_Task objective_: Rewrite the listing below with every "computer-use agent" changed to "screen assistant", leaving everything else as it is.

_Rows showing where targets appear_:
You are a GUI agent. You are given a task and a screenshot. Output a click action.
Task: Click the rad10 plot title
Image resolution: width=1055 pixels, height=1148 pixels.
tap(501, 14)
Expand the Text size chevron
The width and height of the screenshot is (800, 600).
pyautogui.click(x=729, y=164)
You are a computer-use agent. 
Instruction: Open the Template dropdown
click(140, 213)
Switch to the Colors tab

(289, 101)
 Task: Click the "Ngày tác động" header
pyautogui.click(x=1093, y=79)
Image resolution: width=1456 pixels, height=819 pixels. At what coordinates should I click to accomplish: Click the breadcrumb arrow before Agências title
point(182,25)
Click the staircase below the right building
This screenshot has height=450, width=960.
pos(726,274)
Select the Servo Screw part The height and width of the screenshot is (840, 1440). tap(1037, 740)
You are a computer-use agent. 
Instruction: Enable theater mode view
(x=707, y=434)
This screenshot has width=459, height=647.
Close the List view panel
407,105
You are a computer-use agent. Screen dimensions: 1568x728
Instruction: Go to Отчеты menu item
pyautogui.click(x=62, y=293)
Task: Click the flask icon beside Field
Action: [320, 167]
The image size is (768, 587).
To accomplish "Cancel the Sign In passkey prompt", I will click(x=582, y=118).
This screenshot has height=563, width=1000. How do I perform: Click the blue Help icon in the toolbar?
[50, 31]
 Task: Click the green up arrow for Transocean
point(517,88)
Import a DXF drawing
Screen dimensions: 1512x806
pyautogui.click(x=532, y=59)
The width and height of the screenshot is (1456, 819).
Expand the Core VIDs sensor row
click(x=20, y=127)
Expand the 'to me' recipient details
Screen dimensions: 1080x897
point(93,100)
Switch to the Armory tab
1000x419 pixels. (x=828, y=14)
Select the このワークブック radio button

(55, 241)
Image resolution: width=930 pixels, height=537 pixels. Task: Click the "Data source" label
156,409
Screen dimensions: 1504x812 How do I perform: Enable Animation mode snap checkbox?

_Task solution_:
You are a GUI agent. You are given a task and a screenshot. Output a click action.
Task: Click the rad10 plot title
Image resolution: width=1055 pixels, height=1148 pixels.
tap(501, 14)
Expand the Text size chevron
The width and height of the screenshot is (800, 600).
pyautogui.click(x=729, y=164)
You are a screen assistant. 
Instruction: Open the Template dropdown
click(140, 213)
Switch to the Colors tab

(289, 101)
 Task: Click the "Ngày tác động" header
pyautogui.click(x=1093, y=79)
Image resolution: width=1456 pixels, height=819 pixels. At what coordinates should I click to accomplish: Click the breadcrumb arrow before Agências title
point(182,25)
Click the staircase below the right building
This screenshot has height=450, width=960.
pos(726,274)
Select the Servo Screw part The height and width of the screenshot is (840, 1440). tap(1037, 740)
You are a screen assistant. 
Instruction: Enable theater mode view
(x=707, y=434)
This screenshot has width=459, height=647.
Close the List view panel
407,105
You are a screen assistant. Screen dimensions: 1568x728
Instruction: Go to Отчеты menu item
pyautogui.click(x=62, y=293)
Task: Click the flask icon beside Field
Action: [320, 167]
The image size is (768, 587).
To accomplish "Cancel the Sign In passkey prompt", I will click(x=582, y=118).
This screenshot has height=563, width=1000. How do I perform: Click the blue Help icon in the toolbar?
[50, 31]
 Task: Click the green up arrow for Transocean
point(517,88)
Import a DXF drawing
Screen dimensions: 1512x806
pyautogui.click(x=532, y=59)
The width and height of the screenshot is (1456, 819).
Expand the Core VIDs sensor row
click(x=20, y=127)
Expand the 'to me' recipient details
Screen dimensions: 1080x897
point(93,100)
Switch to the Armory tab
1000x419 pixels. (x=828, y=14)
Select the このワークブック radio button

(55, 241)
Image resolution: width=930 pixels, height=537 pixels. Task: Click the "Data source" label
156,409
Screen dimensions: 1504x812 How do I perform: Enable Animation mode snap checkbox?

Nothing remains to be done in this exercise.